Although he's never been a cover star in his own right and is unlikely to be in the near future Coxon truly is one of our most interesting and eccentric musicians of the past decade. The musical director between many of Albarn's concepts he was able to shift from baggy grooves to old Britannia and the scuzzy rock of "Beatlebum" and "Song 2". His own solo output started as lo-fi country offerings before his last two albums on Parlaphone have been fuzzy punk rock with melodies sweet enough to break into the Top 20 time and time again with each successive single. The fact that he's introverted to a fault, more nervous than Jarvis Cocker but at the same time incredibly charming and passionate album music, almost the anti-rock star who would now rather try and force extremely English words into songs than take another drink.

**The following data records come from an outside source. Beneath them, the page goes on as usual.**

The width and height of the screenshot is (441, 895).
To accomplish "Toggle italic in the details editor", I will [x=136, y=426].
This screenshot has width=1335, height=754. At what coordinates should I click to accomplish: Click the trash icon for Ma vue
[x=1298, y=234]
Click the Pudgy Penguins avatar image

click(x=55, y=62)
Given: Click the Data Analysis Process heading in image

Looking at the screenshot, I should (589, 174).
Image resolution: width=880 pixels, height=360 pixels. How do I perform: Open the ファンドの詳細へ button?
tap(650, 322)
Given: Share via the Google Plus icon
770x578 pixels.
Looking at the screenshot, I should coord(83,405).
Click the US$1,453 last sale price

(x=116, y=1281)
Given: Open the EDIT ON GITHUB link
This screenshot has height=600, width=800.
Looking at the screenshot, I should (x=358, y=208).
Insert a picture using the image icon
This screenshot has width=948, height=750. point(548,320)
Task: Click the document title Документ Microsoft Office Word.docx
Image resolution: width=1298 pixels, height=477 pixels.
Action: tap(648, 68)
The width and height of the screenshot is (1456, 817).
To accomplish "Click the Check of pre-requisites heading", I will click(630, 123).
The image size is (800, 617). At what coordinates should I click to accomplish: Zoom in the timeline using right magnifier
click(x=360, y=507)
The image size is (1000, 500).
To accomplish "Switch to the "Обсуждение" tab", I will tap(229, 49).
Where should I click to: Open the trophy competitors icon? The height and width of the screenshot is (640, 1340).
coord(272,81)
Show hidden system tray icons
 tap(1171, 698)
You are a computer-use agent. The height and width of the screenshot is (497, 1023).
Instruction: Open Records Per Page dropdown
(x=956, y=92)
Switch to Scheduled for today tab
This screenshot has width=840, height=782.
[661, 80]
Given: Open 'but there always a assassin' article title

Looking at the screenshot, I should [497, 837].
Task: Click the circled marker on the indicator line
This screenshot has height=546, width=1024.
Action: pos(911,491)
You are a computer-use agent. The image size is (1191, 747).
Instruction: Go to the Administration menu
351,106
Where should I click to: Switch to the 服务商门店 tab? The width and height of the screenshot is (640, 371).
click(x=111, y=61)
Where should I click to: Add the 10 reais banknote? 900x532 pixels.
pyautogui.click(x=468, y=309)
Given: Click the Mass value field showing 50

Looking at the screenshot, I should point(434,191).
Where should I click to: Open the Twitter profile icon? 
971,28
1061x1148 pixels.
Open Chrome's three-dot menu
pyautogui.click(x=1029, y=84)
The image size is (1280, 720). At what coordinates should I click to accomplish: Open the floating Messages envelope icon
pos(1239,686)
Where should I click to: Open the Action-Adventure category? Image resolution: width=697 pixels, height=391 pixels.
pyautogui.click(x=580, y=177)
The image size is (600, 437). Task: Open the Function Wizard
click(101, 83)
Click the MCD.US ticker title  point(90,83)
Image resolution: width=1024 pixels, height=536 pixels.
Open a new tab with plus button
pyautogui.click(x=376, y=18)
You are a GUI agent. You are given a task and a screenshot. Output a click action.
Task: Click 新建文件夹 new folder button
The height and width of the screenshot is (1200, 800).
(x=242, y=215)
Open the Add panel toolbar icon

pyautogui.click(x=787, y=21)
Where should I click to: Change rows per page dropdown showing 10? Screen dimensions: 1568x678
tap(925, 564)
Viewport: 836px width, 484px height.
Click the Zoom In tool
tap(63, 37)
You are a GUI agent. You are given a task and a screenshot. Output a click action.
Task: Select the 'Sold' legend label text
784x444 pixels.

What's interesting about tonight's show is that while most of the audience have by default grown up with Blur's back catalogue there's never once a shout for his previous bands material. Nor are there Blur T-shirts in any great number. Perhaps it indicative of the strength of his own solo material that there's no looking back and why should he when he can write songs such as "Spectacular", "Bittersweet Bundle Of Misery" and "Freakin Out". Roughed up around the edges on the live shows the songs possess a real punk spirit which if played by the likes of Green Day or Stiff Little Fingers would have a moshing frenzy down the front, but the indie boys are alas too polite and pogo politely every so often. While the singles are a timely reminder of just how many hits Coxon has had, it's the newer material from "Love Travels At Illegal Speeds" that truly stands out. "I Can't Look At Your Skin" and "I Don't Wanna Go Out" are blues fuelled punk songs with the devil knocking at his door. On the other side there's "What's He Got?", probably the purest pop song played tonight.
Shuffling off stage at the end of tonight's performance Coxon cuts a slight figure. Fragile and childlike with the guitar and mic stand shielding him from the rest of the world. It's a refreshing chance to see someone who doesn't crave the spotlight and literally lets the music do the talking. And if we're honest we'd much rather have one Graham Coxon for a thousand Kaiser Chiefs.